SS: Gosto de alguns escritores africanos, mas não tive propriamente influências que resultassem como tal.
VRP: O seu poema "Africana" traz à tona a questão identitária em África. Você acredita que ainda há na literatura a necessidade de recorrer a temas essencialistas?
SS: Sim, acho que sim. Às vezes, “temos que nos afirmar ou reafirmar” como moçambicanos e sim também reafirmar ou afirmar a nossa identidade. Eu escrevi esse poema na altura como uma “resposta” a algumas vozes que, independentemente de outras questões que se colocavam, e de que independentemente da origem dos meus antepassados, eu era africana até ao meu último fio de cabelo.
VRP: Como você vê este embate tradição x modernidade?
SS: Eu não vejo como um embate mas sim mais como um complemento. A tradição é do que somos feitos, as nossas raízes, aquelas marcas de que não fugimos mesmo que tentemos. Doutro lado, a modernidade é a adaptação, a aceitação ao nosso quotidiano, das nossas vivências actuais que nos possibilitam a sermos escritores globais e universais.
VRP: Como você se definiria literária e identitariamente?
SS: Esse não é o meu papel, de definir-me, até porque a minha escrita é diversificada, é tão africana, como indiana, árabe, europeia, e a minha identidade essa não tem fronteiras geográficas.
VRP: Como você vê a produção literária moçambicana na atualidade?
SS: Estamos no bom caminho, temos muita produção literária, estão a surgir muitos autores novos, o que é fantástico, num país com mais de 20 milhões de habitantes, é de se esperar muito mais escritores que os já existentes, e quem sabe um dia também a descentralização da produção literária para outras regiões, trazendo à tona maior diversidade.
NOTAS
1 Entrevista originalmente publicada no livro Cânones e perspectivas literárias em Moçambique, pela Editora da UFPB (2021). Publicado em 2019 também pela Editora Alcance, em Moçambique.
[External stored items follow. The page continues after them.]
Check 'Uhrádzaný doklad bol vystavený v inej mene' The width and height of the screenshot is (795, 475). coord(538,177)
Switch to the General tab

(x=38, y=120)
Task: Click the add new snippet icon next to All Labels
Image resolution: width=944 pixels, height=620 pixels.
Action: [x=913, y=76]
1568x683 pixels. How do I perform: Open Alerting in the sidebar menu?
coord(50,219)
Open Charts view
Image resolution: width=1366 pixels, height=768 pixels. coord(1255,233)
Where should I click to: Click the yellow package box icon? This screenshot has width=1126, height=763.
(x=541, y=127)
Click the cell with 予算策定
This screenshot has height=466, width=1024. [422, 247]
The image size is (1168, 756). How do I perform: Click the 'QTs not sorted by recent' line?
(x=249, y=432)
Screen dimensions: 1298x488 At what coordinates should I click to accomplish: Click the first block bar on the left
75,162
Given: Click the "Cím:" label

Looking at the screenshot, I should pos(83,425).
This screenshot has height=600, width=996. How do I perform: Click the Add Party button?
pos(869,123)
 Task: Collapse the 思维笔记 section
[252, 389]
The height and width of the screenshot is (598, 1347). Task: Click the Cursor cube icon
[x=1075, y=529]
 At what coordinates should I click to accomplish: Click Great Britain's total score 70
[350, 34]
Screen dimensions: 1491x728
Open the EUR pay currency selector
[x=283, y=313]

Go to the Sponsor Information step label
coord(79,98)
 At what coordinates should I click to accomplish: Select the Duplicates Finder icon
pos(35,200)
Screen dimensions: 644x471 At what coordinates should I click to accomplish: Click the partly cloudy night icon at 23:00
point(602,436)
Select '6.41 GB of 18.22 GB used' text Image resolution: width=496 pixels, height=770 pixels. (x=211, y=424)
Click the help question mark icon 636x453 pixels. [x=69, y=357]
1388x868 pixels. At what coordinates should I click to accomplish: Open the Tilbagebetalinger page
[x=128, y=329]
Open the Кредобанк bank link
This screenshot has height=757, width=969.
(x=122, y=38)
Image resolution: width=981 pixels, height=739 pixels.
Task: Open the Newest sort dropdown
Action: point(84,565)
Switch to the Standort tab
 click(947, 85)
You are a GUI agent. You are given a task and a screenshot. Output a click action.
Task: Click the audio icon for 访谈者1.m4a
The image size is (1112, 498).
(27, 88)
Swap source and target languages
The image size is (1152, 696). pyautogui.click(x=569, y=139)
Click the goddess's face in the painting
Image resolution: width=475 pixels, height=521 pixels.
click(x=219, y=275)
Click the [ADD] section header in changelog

2 A autora se refere à tese “Moçambique, Surge et Ambula: a interculturalidade no corpus literário obrigatório no Ensino Secundário Geral entre 2004 e 2011”, defendida em 2015 por Sara Antónia Jona Laisse, na Universidade Nova de Lisboa, sob orientação da Profª Drª Ana Maria Mão-de-Ferro Martinho.
i Professora Associada da Universidade Federal da Paraíba, onde atua na graduação e na pós-graduação. Possui pós-doutorado em Estudos Africanos pela Universidade de Lisboa, sob supervisão da Professora Doutora Ana Mafalda Leite. Coordena o grupo de pesquisa GeÁfricas desde 2019. Neste período, publicou dois livros com artigos dos discentes do grupo, além de ter organizado outros livros no Brasil e em Moçambique e ter artigos em periódicos diversos.